The Boston Terrier is one of the few truly American breeds. The Boston Terrier was developed in Boston, Massachusetts in the late 19th Century by the crossing of a Bulldog and an English Terrier. Thus the name Boston Terrier. Size ranges from approximately 10-25 pounds, although some may weigh up to 30 pounds. Physical characteristics include the bulldog-type short nose, naturally erect ears, a compact, muscular body, and a short, smooth coat. Markings vary, but all Bostons have white markings with a black, seal, or brindle body – as if the dog is wearing a tuxedo. They are compactly built and well balanced and convey an expression of determination, strength, and activity.
The Boston Terrier makes a wonderful pet and companion. They are basically an indoor dog. They do not like extreme heat or cold. The Boston Terrier is genuinely “a people dog” preferring his owner’s companionship to that of other members of the animal kingdom. He is a watch dog, companion and protector, an ideal family dog. He is adaptable to the smallest home because of his size, disposition and short coat. He loves to romp and play with children and adults alike.
Because of their short noses and dark, short coat, Bostons are extremely vulnerable to heat prostration. Although chronic health problems are unusual, because of their short noses, Bostons may be prone to heart or respiratory difficulties; and they may be more vulnerable to injuries to their prominent eyes. Other problems seen occasionally in the breed include long soft palates, stenotic nares, luxating patellas (slipped stifles), hemivertibrae, and cataracts. In addition, care must be exercised by veterinarians in the use of anesthesia; faster-acting isofluorane is recommended for this breed for surgical procedures. Maintained in good health, Bostons usually live 12 to 15 years, with some living as long as 18 years.
Purchase your Boston Terrier from a reputable breeder who is willing to answer all your questions and show you at least one parent (on the premises) of your puppy.
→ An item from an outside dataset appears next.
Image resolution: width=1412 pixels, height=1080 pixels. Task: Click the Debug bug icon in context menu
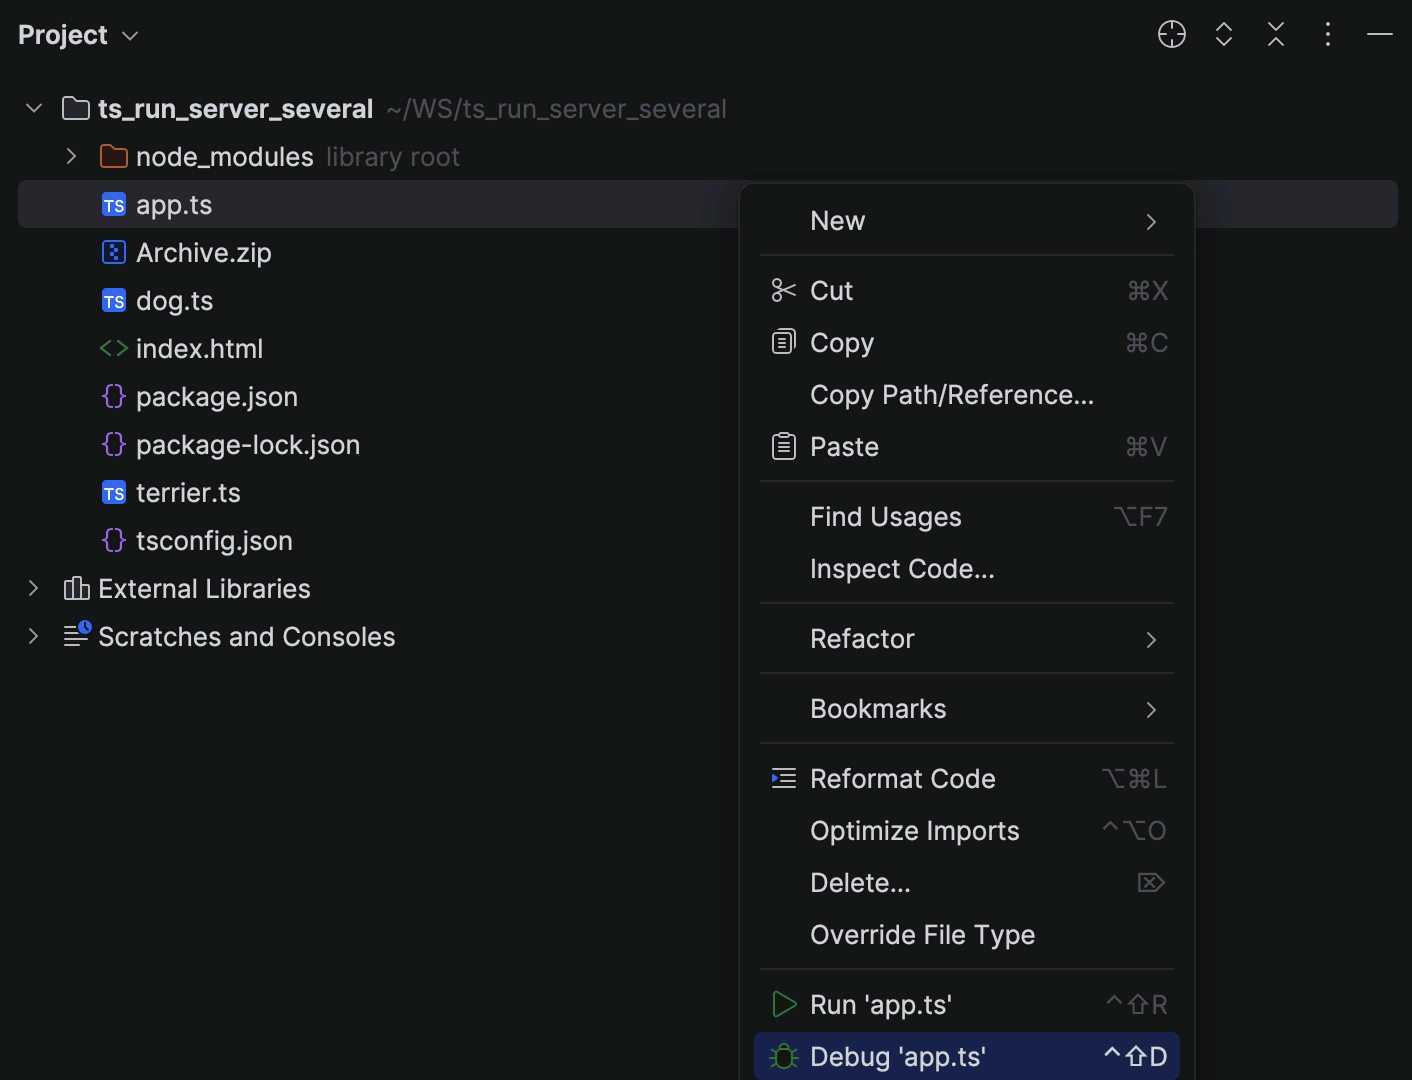[783, 1056]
The breeder should also help you and your puppy get acquainted by teaching you about a healthy diet, house breaking, and medical care. As a purchaser you should receive a written contract signed by the breeder, guaranteeing health. Your selection should be a puppy that appears healthy, active, alert, and very curious. It would be good to have your veterinarian examine your selection.
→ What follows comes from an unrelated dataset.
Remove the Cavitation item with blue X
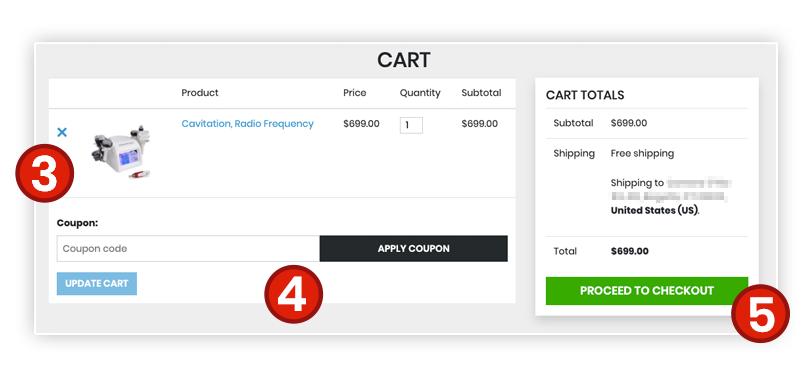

Excerpts From American Kennel Club (AKC) Website
A responsible breeder is the best source for a well-bred, healthy dog. The breeder will carefully select the parents of each litter to emphasize desirable attributes and minimize faults in their progeny. Some people breed dogs only to produce puppies to sell. (These individuals have no regard for the advancement of that breed; they are motivated solely by profit.) Responsible breeders will never breed a litter without considering the advancement of the breed. Each litter should improve the quality of breeding stock, resulting in healthy puppies with improved breed soundness – this is, physical and mental health – that are an advancement toward the ideal breed.
Another good reason to buy a puppy from a breeder is that it gives you the opportunity to interact with the puppy’s siblings and dam, also possibly the sire. You can, therefore, form a general impression of what the future holds for the puppy you take home.
Buying from a breeder means that you are part of an extended family. Most breeders expect a call if the dog has a crisis at any stage in its life, so they can help you understand and cope with the problem. This can be especially comforting for the first time dog owners who can’t even imagine what kinds of questions they’ll have in the future.
Visit as many breeders as possible for your breed. Examine the premises to make sure they are clean and that the dogs appear to be well cared for. Puppies should be clean, well fed, lively and friendly, without any signs of illness such as runny nose or eyes, skin sores, or dirty ears or fleas.
Every breed recognized by the American Kennel Club (AKC) has a National or Parent Club that was formed for that breed. The parent club is responsible for the preservation, protection and welfare of that particular breed. They are also responsible for the Breed Standard of that breed. The breed standard is a written description, or word picture describing the perfect dog of that breed; how it should look, the manner in which it moves, and temperament. They are owned by the Parent Club. Responsible breeders are always trying to breed dogs closest to this standard with no inherited defects. The AKC believes that the Parent Clubs are the best contacts for anyone looking for information on a particular breed or purchasing a puppy of that breed. They can direct you to breeders of the individual breed in your state or region. They also have an abundance of excellent information and important facts that all owners of that breed should be aware of.
You may also consider visiting an All-Breed Dog Show. This will give you an opportunity to view firsthand virtually every breed recognized by the American Kennel Club. In addition to seeing a variety of dogs, you will have a chance to talk with dedicated breeders, people concerned with the welfare and advancement of their chosen breed. You can learn a lot from these knowledgeable and dedicated folks, who can also lead you to breeders of the particular breed in the area.